Task item: Count the lines in the records below that contain the word "Maritime", and give only that number.

+++

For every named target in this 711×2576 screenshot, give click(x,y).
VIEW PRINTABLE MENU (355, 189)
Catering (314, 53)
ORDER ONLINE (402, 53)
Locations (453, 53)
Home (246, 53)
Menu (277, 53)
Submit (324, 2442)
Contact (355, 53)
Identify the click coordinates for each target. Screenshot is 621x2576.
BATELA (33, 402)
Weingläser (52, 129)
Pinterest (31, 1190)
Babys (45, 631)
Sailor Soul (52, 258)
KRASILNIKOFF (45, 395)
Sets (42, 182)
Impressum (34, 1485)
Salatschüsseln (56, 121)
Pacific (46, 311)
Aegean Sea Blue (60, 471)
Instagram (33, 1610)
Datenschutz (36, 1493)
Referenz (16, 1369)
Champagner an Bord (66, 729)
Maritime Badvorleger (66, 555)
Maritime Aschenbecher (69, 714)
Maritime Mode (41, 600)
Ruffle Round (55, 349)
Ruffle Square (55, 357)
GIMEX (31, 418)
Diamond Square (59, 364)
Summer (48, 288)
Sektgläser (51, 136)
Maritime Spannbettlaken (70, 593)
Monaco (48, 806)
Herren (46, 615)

+++

Result for this task: 4